Jesus ist Gottes JA echt und in Wirklichkeit;
damals wie heute und wie in alle Ewigkeit.
Darüber darf Christin wie Christ sich freuen,
und muss das Christsein gar nicht scheuen.
Mit Gottes JA, da lässt sich gut leben,
da kann der Mensch das Haupt erheben.
So bin ich dankbar für alle Christenleut,
die leben ihr Christsein gerne heut.
Ich bin dankbar den vielen Männern wie Frauen,
den Kindern, der Jugend, die mit Kirche bauen.
Allen, die hier vor Ort in Liebfrauen zeigen an,
wie Gemeinde hoffnungsfroh gelebt werden kann.

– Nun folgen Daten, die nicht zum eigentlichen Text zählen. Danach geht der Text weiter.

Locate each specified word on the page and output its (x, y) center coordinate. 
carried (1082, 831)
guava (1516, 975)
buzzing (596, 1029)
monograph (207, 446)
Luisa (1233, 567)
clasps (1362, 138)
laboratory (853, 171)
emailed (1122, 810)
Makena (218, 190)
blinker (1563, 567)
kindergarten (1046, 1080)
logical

Bei Sportübertragungen wie Fußballspielen,
helfen Leute im Keller mit Video abspielen,
wenn eine Entscheidung ist klar zu treffen,
wen das Foul oder Fehlverhalten betreffen.
Auch wir hier haben Leute im Keller dabei,
für die Übertragung dieser Glaubensfeierei,
damit ihr im Livestream seid mit dabei,
zuhause oder wo auch immer, einerlei.
Den Herren im Keller für ihr Tun großer Dank
von mir hier und euch in der Kirchenbank.
Zu Euch und allen, die mit uns Messe feiern,
möge Gott sein JA in dieser Feier erneuern.
Ihr Schwestern, Brüder, lieb Christenleut,
leben wir den Glauben morgen und heut‘
in Liebe und mit Frohsinn und Verstand,
denn wir sind Tag für Tag in Gottes Hand.
Zum Schluss nun doch erbauliche Worte,
auf dass jede und jeder sie im Herzen verorte.
Ich wünsche Segen jedem Mann, jeder Frau
und ende wie gewohnt mit Amen und Helau!